◆ **Work to be completed**:
The data should be printed again, exactly.

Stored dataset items
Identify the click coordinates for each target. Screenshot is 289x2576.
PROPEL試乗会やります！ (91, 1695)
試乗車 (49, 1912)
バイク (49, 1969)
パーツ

◆ **Output for this task**:
Identify the click coordinates for each target. Screenshot is 289x2576.
PROPEL試乗会やります！ (91, 1695)
試乗車 (49, 1912)
バイク (49, 1969)
パーツ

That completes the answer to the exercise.